>> Begin Text excerpt
These have a lot of ingredients, which may be an obstacle, but I have to recommend trying sorghum flour if you have not already. It is inexpensive, healthful and versatile. I also recommend trying your hand at roasting your own pumpkin. Most/all of the dairy is removed from this recipe, and I minimized the amount of “all-purpose" flour, but kept them fluffy and satisfying. I also put in a bit of creamed coconut and flaxseed for extra richness. (If you love dairy, try Gluten Free Pumpkin Buttermilk Pancakes - version 1 or version 2.) See the end for notes on some of these ingredients.

Ingredients
  • 1 cup buckwheat flour
  • 1 cup sorghum flour (if unavailable, sub same amount all-purpose flour)
  • 3/4 cups gluten free all-purpose flour
  • 3/4 cup almond meal/flour
  • 1-2 T flaxseed, ground (optional)
  • 1 1/2 t baking soda
  • 1/2 t or so cream of tartar
  • 1/2 t sea salt
  • 1-2 t each cinnamon, nutmeg, ginger, coriander*
  • 3 T coconut sugar
  • 5 T melted coconut oil or butter
  • 1 T+ creamed coconut or coconut butter (optional)
>> End Text excerpt
The task | Carry on the gluten-free pumpkin pancake recipe from its last listed ingredient.
>> Begin Information shown
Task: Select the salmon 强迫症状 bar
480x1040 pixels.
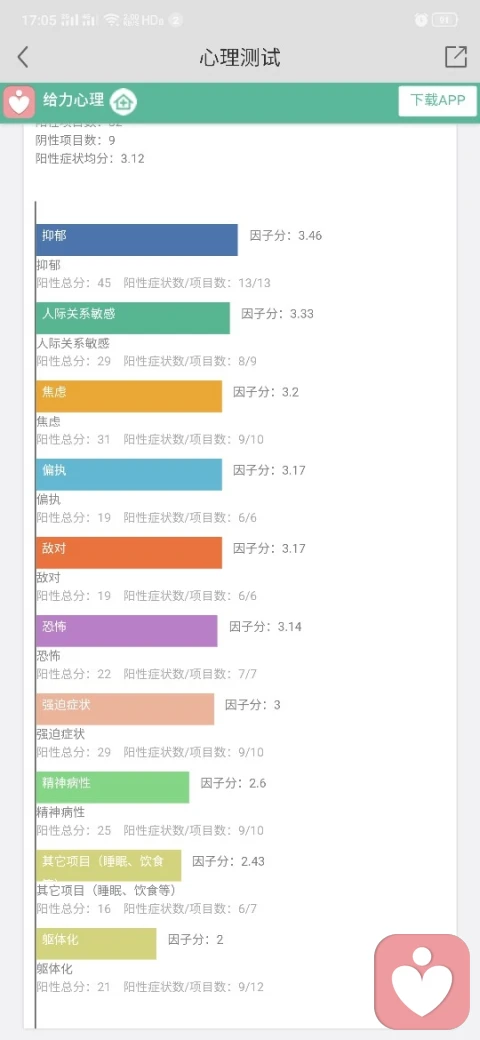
>> End Information shown
>> Begin Information shown
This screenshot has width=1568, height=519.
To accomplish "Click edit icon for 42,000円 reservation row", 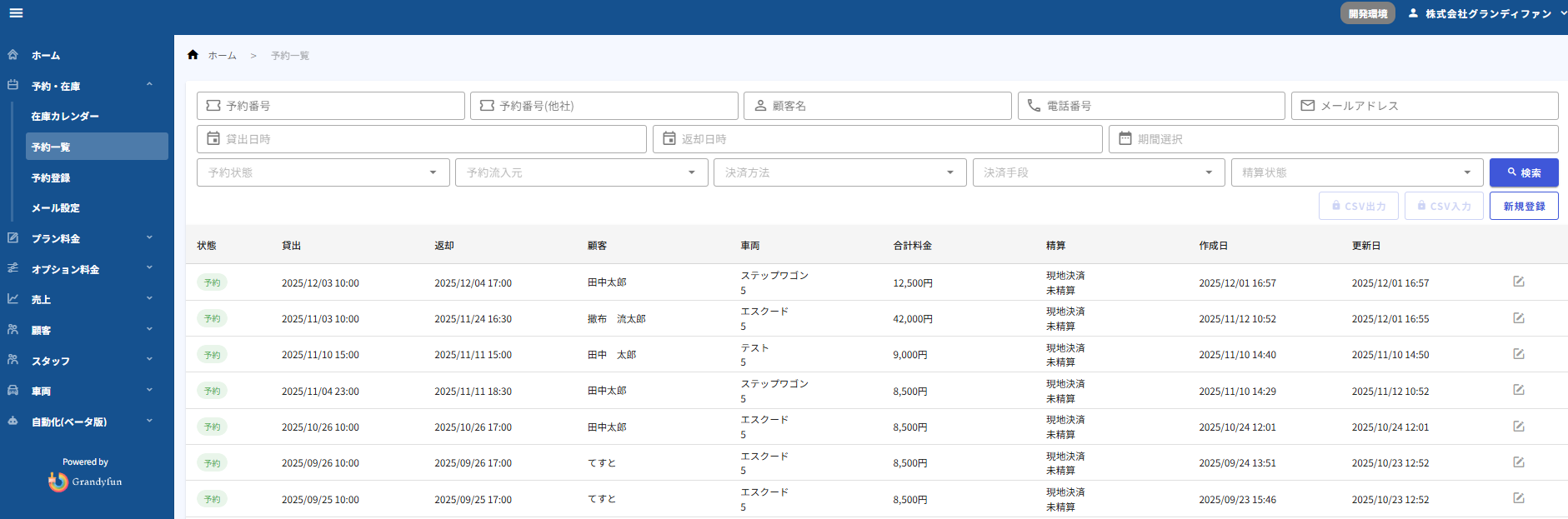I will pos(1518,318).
>> End Information shown
Task answer |
  • 1 1/2 to 2 cups roasted pumpkin (or other winter squash)*
  • 2 ripe bananas*
  • 2 1/2 cups water (or buttermilk, or your favorite milk substitute), plus more if needed
  • 3 eggs
  • 1 T vanilla extract
  • 1/3 cup mini chocolate chips (optional)

*Make them banana pancakes by adding two more bananas and some cardamom, and leaving out the ginger and coriander. Mash one or two of the bananas with a fork (not too thoroughly), and put the others in blender, so that there is a bit of banana ’texture’ in evidence.

Instructions
  • Melt coconut oil or butter over low heat. When nearly finished, add creamed coconut (if using), to soften.
  • In a blender, blend together eggs, pumpkin, bananas, vanilla, and around half of the water (depending on the size of your blender).
  • In a separate bowl, use a whisk to sift the dry ingredients with spices, sifting the sugar in last.
  • Heat griddle to medium temperature--around 325F.
  • Mix together wet and dry ingredients, including the remaining water. (Add more water if needed to achieve your preferred pancake consistency.)
  • Fold in the melted coconut oil or butter, and chocolate chips (if using).
  • Cook pancakes on medium heat until bubbles form and break, and the edges (and even the tops) are dry. Then flip and cook until golden on the other side.
  • Serve immediately, or cool/dry on a rack before freezing. They will keep a lovely moist interior, and freeze/toast up fabulously.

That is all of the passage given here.